Well, there is always gunsamerica and gun broker, but I'm not sure if that's the best way to go w/ such an item. Maybe someone else will have an idea


----------



## 1911driver (May 9, 2006)

*Remington Rand*

Hell....I'd keep it.....The only way you will get your money out of it is to sell it to another collector. Any other way..it will not sell for what it is worth....!!


----------



## tony pasley (May 6, 2006)

please if you sell it find a historical collector so it will be taken care of. that is a piece of history and should be sold that way as a piece of history


----------



## spacedoggy (May 11, 2006)

I'm not the type of collector to keep something that I should not shoot. I would like to sell it to someone who is really into that type of firearm. I bought it at a tag sale in the early 80's for 50 dollars. It had never been fired and I have put 1000 through it. I lost the box and wax paper it came in and my dealer said that would be worth around 300. Thanks for the input.


----------



## DaMaj (Jun 2, 2006)

*Remington Rand*

By all means look at comparable pistols on Auction Arms, Guns America, 1911.com(??) for valuation. I too sold a military surplus 1911 because I wanted to shoot and not store it. Good Luck


----------



## Shipwreck (Jan 26, 2006)

Any progress w/ trying to sell it?


----------



## Baldy (Jun 21, 2006)

*Rr-1911*

Spacedoggy go over on the Colt gun site and talk to them guys. They are a bunch of hard core collectors:smt062 . 
http://www.coltforum.com/forums/ubbthreads.php.I would say they would be very interrested in it. Of course they will act real coy about it and these cats got the jack.:smt077 Good Luck!!!:smt082


----------



## Shipwreck (Jan 26, 2006)

The URL doesn't work, but I guess U can just shorten it to the colt forum part, and then he can find it...


----------



## MissouriMule (Jul 6, 2006)

It's worth $4,000 if it is in excellent original condition with all correct (original) parts. No barrel swaps or anything like that.

Try this link:

http://www.coolgunsite.com/pistols/1911infopage.htm


----------



## .45 cal Sushi (Jun 4, 2006)

1911driver said:


> Hell....I'd keep it.....The only way you will get your money out of it is to sell it to another collector. Any other way..it will not sell for what it is worth....!!

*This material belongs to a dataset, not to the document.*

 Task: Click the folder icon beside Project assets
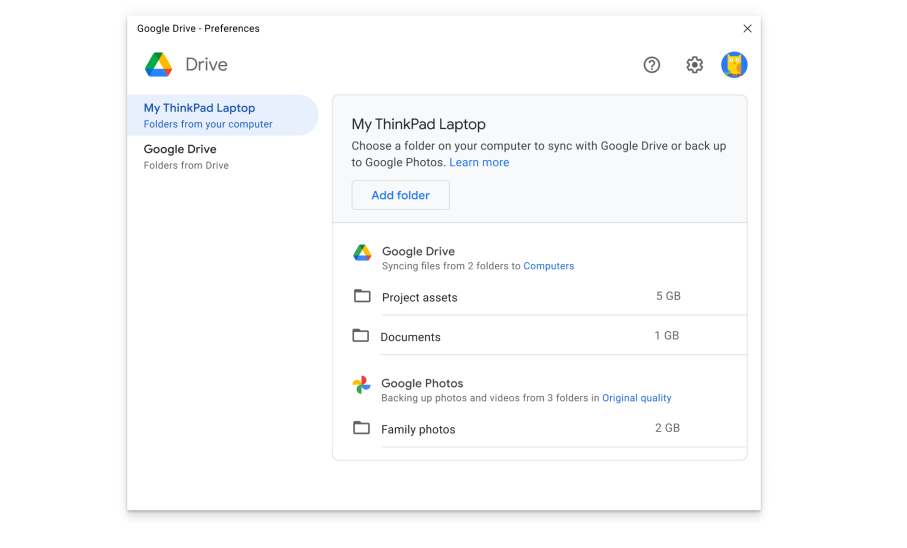pyautogui.click(x=362, y=297)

+1. Ya got a sweetie. Keep it. Pass it to your children.


----------



## waterburybob (May 7, 2006)

Pick up a copy of Gun List. There's hundreds of dealers listed in there; I'm sure you could easily find some specializing in collectible 1911's and contact them. If not, put a "For Sale" ad there - the ads don't cost much and reach the entire country.


----------



## Locke (Sep 7, 2009)

I just inherited 3 1911 remington Rands all say property of u.s. goverment, and a crazy looking Hi standard supermatic .22 with some kind of special barrel and grip, I really should not be the owner of these guns a collector needs them, I also got a sweet little colt 32 automatic 1897 patent, I have no idea what there worth


----------



## thelonerang3r (Jul 30, 2009)

1911driver said:


> Hell....I'd keep it.....The only way you will get your money out of it is to sell it to another collector. Any other way..it will not sell for what it is worth....!!


I'd keep it, for a while at least- it's only going to go up in value.


----------



## Teuthis (Apr 9, 2008)

It is a classic and a piece of American history. Do not sell it! My opinion is... Keep it, perhaps shoot it some and enjoy it while you are alive. Will it to whom you will and let them decide. No modern, spiffed up 1911 could possibly give you the pleasure and thrill of that old weapon.


----------